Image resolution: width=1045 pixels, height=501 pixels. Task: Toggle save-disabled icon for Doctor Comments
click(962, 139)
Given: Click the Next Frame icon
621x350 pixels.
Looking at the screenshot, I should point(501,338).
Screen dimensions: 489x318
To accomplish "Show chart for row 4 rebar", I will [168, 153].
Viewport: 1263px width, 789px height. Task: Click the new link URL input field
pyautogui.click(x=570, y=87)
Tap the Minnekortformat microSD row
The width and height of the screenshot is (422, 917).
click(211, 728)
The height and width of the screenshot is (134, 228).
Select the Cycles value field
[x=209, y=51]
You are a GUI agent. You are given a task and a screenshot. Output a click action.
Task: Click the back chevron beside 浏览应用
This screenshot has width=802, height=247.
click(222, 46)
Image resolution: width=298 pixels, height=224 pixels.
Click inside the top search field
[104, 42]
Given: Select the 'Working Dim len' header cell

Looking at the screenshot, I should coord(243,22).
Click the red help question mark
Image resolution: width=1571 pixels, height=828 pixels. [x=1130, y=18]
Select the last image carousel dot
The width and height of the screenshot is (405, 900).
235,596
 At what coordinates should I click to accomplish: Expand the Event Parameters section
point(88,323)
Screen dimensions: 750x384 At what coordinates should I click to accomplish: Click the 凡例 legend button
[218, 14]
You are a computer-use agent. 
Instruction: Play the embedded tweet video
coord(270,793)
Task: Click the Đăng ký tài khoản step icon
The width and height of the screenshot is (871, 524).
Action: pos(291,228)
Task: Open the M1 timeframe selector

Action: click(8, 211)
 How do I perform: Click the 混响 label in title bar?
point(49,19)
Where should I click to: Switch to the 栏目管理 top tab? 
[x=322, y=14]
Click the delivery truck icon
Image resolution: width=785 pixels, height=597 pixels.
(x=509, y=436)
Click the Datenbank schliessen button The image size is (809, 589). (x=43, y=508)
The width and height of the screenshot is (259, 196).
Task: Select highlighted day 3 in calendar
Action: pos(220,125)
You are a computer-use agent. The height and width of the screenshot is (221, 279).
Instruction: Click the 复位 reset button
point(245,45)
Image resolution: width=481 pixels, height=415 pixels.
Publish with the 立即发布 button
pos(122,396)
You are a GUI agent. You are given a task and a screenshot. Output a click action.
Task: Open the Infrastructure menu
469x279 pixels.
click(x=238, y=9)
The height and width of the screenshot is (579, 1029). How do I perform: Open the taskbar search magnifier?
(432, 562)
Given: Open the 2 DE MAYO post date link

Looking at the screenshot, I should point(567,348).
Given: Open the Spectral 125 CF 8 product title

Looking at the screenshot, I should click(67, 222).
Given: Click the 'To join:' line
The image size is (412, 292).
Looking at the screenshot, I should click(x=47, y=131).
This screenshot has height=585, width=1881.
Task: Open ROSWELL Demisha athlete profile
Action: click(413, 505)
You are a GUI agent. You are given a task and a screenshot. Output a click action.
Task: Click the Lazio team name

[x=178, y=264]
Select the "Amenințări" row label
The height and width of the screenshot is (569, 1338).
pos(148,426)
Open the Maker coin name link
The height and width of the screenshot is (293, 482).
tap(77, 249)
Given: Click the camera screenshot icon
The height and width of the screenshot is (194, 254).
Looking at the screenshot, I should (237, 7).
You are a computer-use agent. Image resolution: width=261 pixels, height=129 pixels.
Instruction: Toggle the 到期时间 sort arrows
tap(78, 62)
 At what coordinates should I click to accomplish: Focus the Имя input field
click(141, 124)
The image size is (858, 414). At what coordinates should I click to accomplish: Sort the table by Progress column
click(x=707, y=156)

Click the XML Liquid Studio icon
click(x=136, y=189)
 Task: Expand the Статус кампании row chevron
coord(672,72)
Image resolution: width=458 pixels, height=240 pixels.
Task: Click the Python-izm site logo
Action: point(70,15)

━━━━━━━━━━━━━━━━━━━━━━━━━━━━━━

» Requirement: Retype all the data, keeping every character the same.

» Written reply:
Image resolution: width=1045 pixels, height=501 pixels. Task: Toggle save-disabled icon for Doctor Comments
click(962, 139)
Given: Click the Next Frame icon
621x350 pixels.
Looking at the screenshot, I should point(501,338).
Screen dimensions: 489x318
To accomplish "Show chart for row 4 rebar", I will [168, 153].
Viewport: 1263px width, 789px height. Task: Click the new link URL input field
pyautogui.click(x=570, y=87)
Tap the Minnekortformat microSD row
The width and height of the screenshot is (422, 917).
click(211, 728)
The height and width of the screenshot is (134, 228).
Select the Cycles value field
[x=209, y=51]
You are a GUI agent. You are given a task and a screenshot. Output a click action.
Task: Click the back chevron beside 浏览应用
This screenshot has width=802, height=247.
click(222, 46)
Image resolution: width=298 pixels, height=224 pixels.
Click inside the top search field
[104, 42]
Given: Select the 'Working Dim len' header cell

Looking at the screenshot, I should coord(243,22).
Click the red help question mark
Image resolution: width=1571 pixels, height=828 pixels. [x=1130, y=18]
Select the last image carousel dot
The width and height of the screenshot is (405, 900).
235,596
 At what coordinates should I click to accomplish: Expand the Event Parameters section
point(88,323)
Screen dimensions: 750x384 At what coordinates should I click to accomplish: Click the 凡例 legend button
[218, 14]
You are a computer-use agent. 
Instruction: Play the embedded tweet video
coord(270,793)
Task: Click the Đăng ký tài khoản step icon
The width and height of the screenshot is (871, 524).
Action: pos(291,228)
Task: Open the M1 timeframe selector

Action: click(8, 211)
 How do I perform: Click the 混响 label in title bar?
point(49,19)
Where should I click to: Switch to the 栏目管理 top tab? 
[x=322, y=14]
Click the delivery truck icon
Image resolution: width=785 pixels, height=597 pixels.
(x=509, y=436)
Click the Datenbank schliessen button The image size is (809, 589). (x=43, y=508)
The width and height of the screenshot is (259, 196).
Task: Select highlighted day 3 in calendar
Action: pos(220,125)
You are a computer-use agent. The height and width of the screenshot is (221, 279).
Instruction: Click the 复位 reset button
point(245,45)
Image resolution: width=481 pixels, height=415 pixels.
Publish with the 立即发布 button
pos(122,396)
You are a GUI agent. You are given a task and a screenshot. Output a click action.
Task: Open the Infrastructure menu
469x279 pixels.
click(x=238, y=9)
The height and width of the screenshot is (579, 1029). How do I perform: Open the taskbar search magnifier?
(432, 562)
Given: Open the 2 DE MAYO post date link

Looking at the screenshot, I should point(567,348).
Given: Open the Spectral 125 CF 8 product title

Looking at the screenshot, I should click(67, 222).
Given: Click the 'To join:' line
The image size is (412, 292).
Looking at the screenshot, I should click(x=47, y=131).
This screenshot has height=585, width=1881.
Task: Open ROSWELL Demisha athlete profile
Action: click(413, 505)
You are a GUI agent. You are given a task and a screenshot. Output a click action.
Task: Click the Lazio team name

[x=178, y=264]
Select the "Amenințări" row label
The height and width of the screenshot is (569, 1338).
pos(148,426)
Open the Maker coin name link
The height and width of the screenshot is (293, 482).
tap(77, 249)
Given: Click the camera screenshot icon
The height and width of the screenshot is (194, 254).
Looking at the screenshot, I should (237, 7).
You are a computer-use agent. Image resolution: width=261 pixels, height=129 pixels.
Instruction: Toggle the 到期时间 sort arrows
tap(78, 62)
 At what coordinates should I click to accomplish: Focus the Имя input field
click(141, 124)
The image size is (858, 414). At what coordinates should I click to accomplish: Sort the table by Progress column
click(x=707, y=156)

Click the XML Liquid Studio icon
click(x=136, y=189)
 Task: Expand the Статус кампании row chevron
coord(672,72)
Image resolution: width=458 pixels, height=240 pixels.
Task: Click the Python-izm site logo
Action: point(70,15)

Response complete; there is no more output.